For data types that can be used as keys, the TypeInformation provides
TypeComparators. TypeComparators compare and hash serialized binary data.
Tuple, Pojo, and CaseClass types are composite types. As such, their
serializers and comparators are also composite and delegate the serialization
and comparison of their member data types to the respective serializers and
comparators. The following figure illustrates the serialization of a (nested)
Tuple3<Integer, Double, Person> object.



You
can see that the serialization achieves high storage density. Among the data, int takes 4 bytes, double takes 8 bytes, and POJO includes multiple one-byte headers. PojoSerializer serializes only the headers and delegates the field-specific
serializers to serialize their corresponding fields.

Flink’s
type system can be easily extended by providing custom TypeInformations,
Serializers, and Comparators to improve the performance of serializing and
comparing custom data types.

How
Does Flink Operate on Binary Data?

Flink’s
APIs provide transformations to group, sort, and join data sets. These
transformations operate on potentially very large data sets. Here, sort, which is frequently performed in Flink, is taken as an
example.

Upon
initialization, a sort algorithm requests its memory budget from the
MemoryManager and receives a corresponding set of MemorySegments. The set of
MemorySegments becomes the memory pool of a so-called sort buffer which
collects the data that has been sorted.



The
sort buffer is internally organized into two memory regions. The first region
holds the full binary data of all objects. The second region contains pointers to the full binary object data and fixed-length sort keys (key+pointer). If the sort key is a variable length data
type such as a String, the fixed-length sort key must be a prefix key. As shown
in the preceding figure, when an object is added to the sort buffer, its binary
data is appended to the first region, and a pointer (and possibly a key) is
appended to the second region.

The
separation of actual data and pointers plus fixed-length keys is done for two
purposes. 1) It enables efficient swapping of fix-length entries (key+pointer)
and also reduces the data that needs to
be moved when sorting. 2) It is
cache-friendly. Keys are continuously stored in memory, which greatly reduces
the cache miss rate (which will be explained in the following section).

Comparison
and swapping are critical to sorting. Flink will first compare the sizes of
binary sort keys without deserializing the objects. The keys have a fixed
length. If two keys are equal (or no binary keys are provided), the sort buffer
deserializes both objects and compares the objects. Then, sorting can be
implemented without moving the actual data by swapping the keys and pointers.



The
sorted data is returned by sequentially reading the key+pointer region of the
sort buffer and following the sorted pointers to the actual data. The data is
then written internally or externally. (For more details, see this blog post on Joins
in Flink
.)

Cache-Friendly
Data Structures and Algorithms

As
the disk I/O and I/O
get faster and faster, CPUs have
gradually become bottlenecks in the big data sector. Reading data from L1/L2/L3 caches is far quicker than reading data from RAM.

Given data ▸
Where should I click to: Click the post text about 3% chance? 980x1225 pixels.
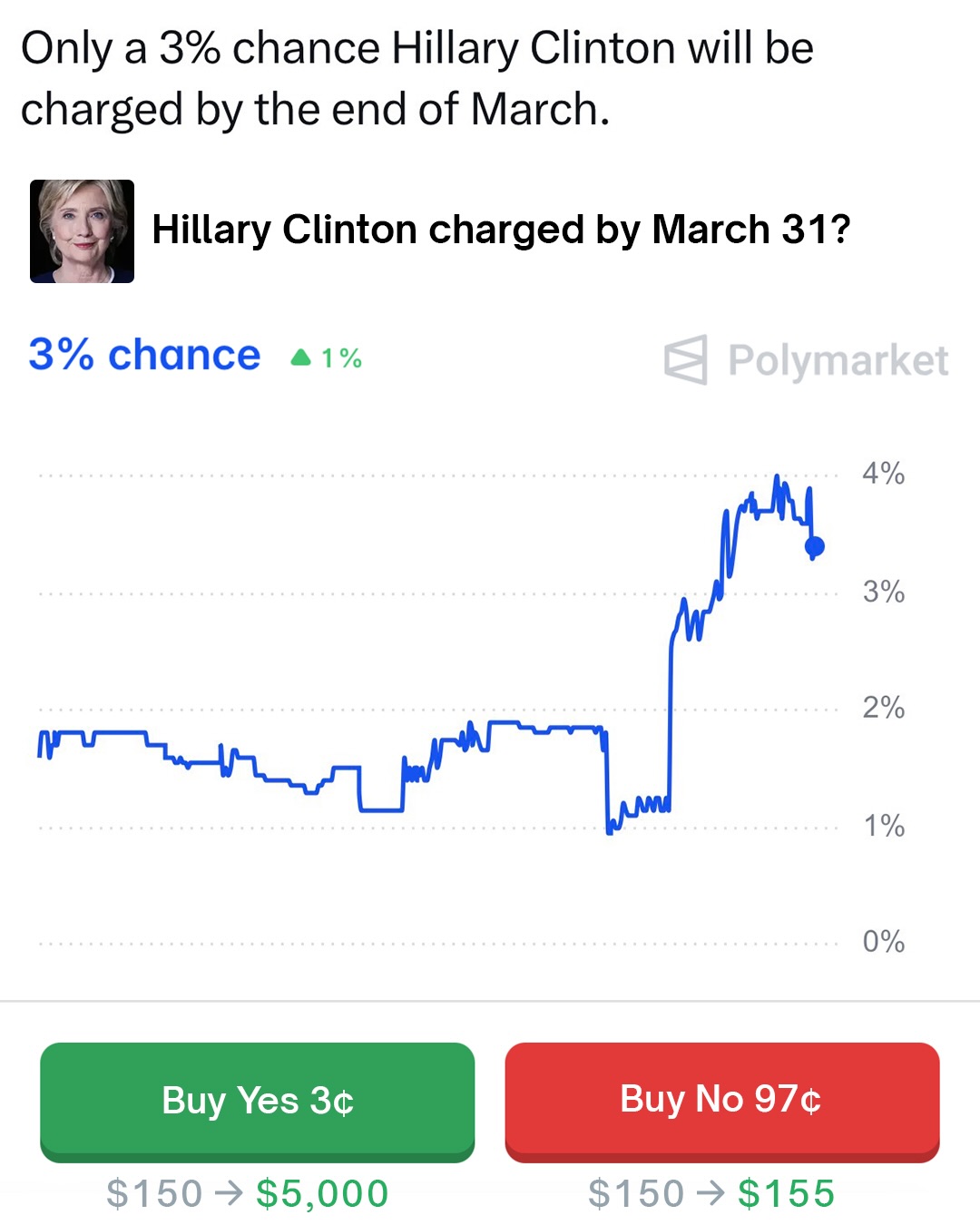coord(417,79)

Given instruction A ▸ Reproduce the Flink passage word for word, starting with "and also reduces" and going on through "keys and pointers.".
Given instruction B ▸ According to the Flink passage, what does a sort algorithm request from the MemoryManager when it is initialized?
Given instruction C ▸ Turn the paragraph of the Flink passage that begins "Comparison and swapping are critical to sorting" into a short bulleted list that keeps its main facts.
None of the data matters for what comes next.

Task result A ▸
and also reduces the data that needs to
be moved when sorting. 2) It is
cache-friendly. Keys are continuously stored in memory, which greatly reduces
the cache miss rate (which will be explained in the following section).

Comparison
and swapping are critical to sorting. Flink will first compare the sizes of
binary sort keys without deserializing the objects. The keys have a fixed
length. If two keys are equal (or no binary keys are provided), the sort buffer
deserializes both objects and compares the objects. Then, sorting can be
implemented without moving the actual data by swapping the keys and pointers.

Task result B ▸ Its memory budget.

Task result C ▸
- Comparison and swapping are critical to sorting.
- Flink first compares the sizes of the fixed-length binary sort keys without deserializing the objects.
- If two keys are equal, or no binary keys are provided, the sort buffer deserializes both objects and compares them.
- Sorting is done by swapping keys and pointers, so the actual data does not move.